Задание 1
Какая площадь была обычно у избы, судя по тексту о древнерусском городском жилище?
Задание 2
Назовите все дела, для которых семье служило единственное помещение дома, по тексту о древнерусском городском жилище.

Текст

Рассмотрим теперь русский городской дом и двор в их изменениях на протяжении намеченных нами ранее четырех этапов развития городов.
IX-XIII вв.
Срубный дом и полуземлянка
Итак, древнерусские города знали два основных типа жилища – наземный срубный дом и полуземлянку. У обоих типов при всех их различиях имелись и важные черты сходства: это были небольшие дома рядовых горожан, состоявшие, как правило, из одного только квадратного или почти квадратного в плане помещения, служившего всей семье и для работы, и для приготовления пищи, и для еды, и для спанья. Размеры их были различны, но в целом обычно изба была около 16 м2 (4X4 м; колебания – от 3X3 до 5X5 м). Кровля дома чаще бывала двускатной, хотя исследователи предполагают, что могли быть й другие ее конструкции.

Блок данных
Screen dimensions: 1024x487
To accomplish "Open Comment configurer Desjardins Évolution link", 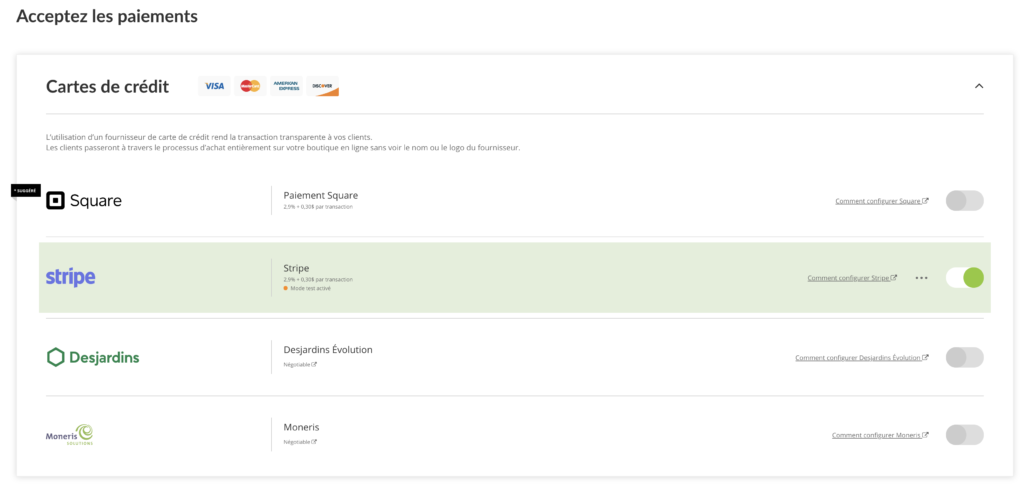I will pos(858,358).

Ответ 1
Около 16 м2 (4X4 м).

Ответ 2
Работа, приготовление пищи, еда и сон.